Extract:
****************************************
Then why so many bad gifts within couples?
It’s simple, really. Sometimes men aren’t listening to their wives. But just as often, women aren’t clear about their desires. They want men to pick up on their subtle clues, rather than telling them outright what they’d like. As one woman I know explains, “It means we are special to them if they detect what we want without us telling them.”
Tom Valentino, who grew up in a large Italian-American family, blames his upbringing. In his parents’ house, Christmas was all about religious values—and food. Gifts were an afterthought.
Flash ahead a few decades, when Mr. Valentino, an accountant, had to pick out a holiday gift for his wife. “I started to think, well, we have three kids already, so no need for anything from Victoria’s Secret,” he says. “And I bought her a fancy watch last year for her birthday. How many of those does she need?”
Then he remembered his wife had said she needed a vacuum and a bigger pasta pot. Off to Macy’s he went. “I could almost smell the sauce cooking with meatballs, sausage and braciole,” he says. “How could a woman not be happy with these?”
He found out, because the gifts made his wife cry. “The worst part of it all were the looks the kids gave me,” says Mr. Valentino, 52, who lives in Cheshire, Conn. “It’s been about 15 years, and I can’t tell you how many times I’ve been reminded of those gifts.”
And there’s the rub. When men receive gifts they hate, they typically shrug them off. Women, faced with the same dilemma, feel hurt.
What did it for Susan Wilson? A nightgown her husband bought a number of years ago for their anniversary and presented to her at a cozy dinner for two at their country club.
It was cotton (the scratchy kind). Extra-large (she is a size four). Wrapped in a Wal-Mart bag. And emblazoned with St. Bernards carrying snowballs in their mouths.
Ms. Wilson, 54, a business consultant in Stevensville, Mich., was speechless. “You could fit three Peyton Mannings in it,” she says, adding that the thoughtlessness of the gift made her feel unappreciated. As a result, the rest of the evening did not go as her husband had planned. “He made me feel like a dog, but he went to the kennel.”
****************************************
Given problem A:
Output the passage from the article on bad gifts between couples, starting with "Tom Valentino, who" and going on through "were an afterthought.".
Given problem B:
Go on with the article about bad gifts between couples, picking up right after its last sentence.
The listing that comes next is separate material and has nothing to do with the article on holiday gifts.

Stored rows:
****************************************
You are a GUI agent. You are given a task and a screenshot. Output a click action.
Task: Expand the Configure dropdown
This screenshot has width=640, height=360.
****************************************
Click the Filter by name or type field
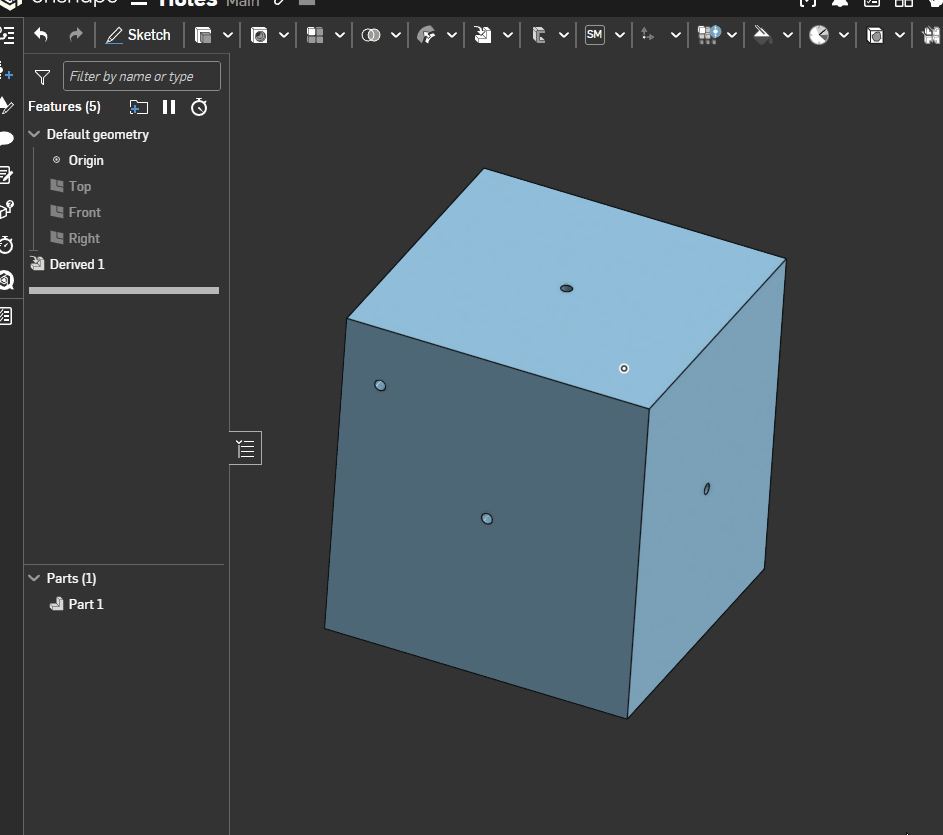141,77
****************************************
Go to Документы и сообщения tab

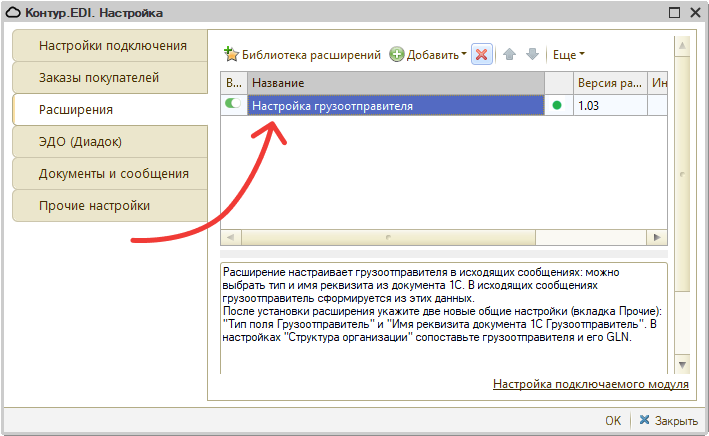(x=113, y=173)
****************************************
Expected output A:
Tom Valentino, who grew up in a large Italian-American family, blames his upbringing. In his parents’ house, Christmas was all about religious values—and food. Gifts were an afterthought.

Expected output B:
Her husband’s rationale: His wife loves dogs. “I thought I was being creative,” says Doug Wilson, 55, a corporate environmental health and safety director. “And I always think of sleepwear as something you want to be cozy and not real tight.”
So what’s a well-meaning spouse to do? Start with these gift-giving tips:
• When in doubt, go down a size.
• Never give a gift that suggests your spouse is not perfect. No unsolicited exercise equipment, self-help books, wrinkle cremes or nose-hair removers.
• Appliances and cookware are OK only if she asks for them.
• Don’t even think about a gift that you will get more enjoyment out of than your spouse.
• Remember: It’s not just the thought that counts—especially if you didn’t have that thought until the checkout line.
• When all else fails, at least try to create memories.
That’s what Ms. Gibson, the Pennsylvania teacher, is expecting this year. Recently a package arrived for her husband, who likes do his holiday shopping online. Who sent it? DrNatura, a company known for its colonics.
“Is my dear husband intending to give me a colon cleanser for Christmas this year?” says Ms. Gibson, who says she immediately started to think of all the silly jokes she would share with him, such as “Out with the old, in with the new.”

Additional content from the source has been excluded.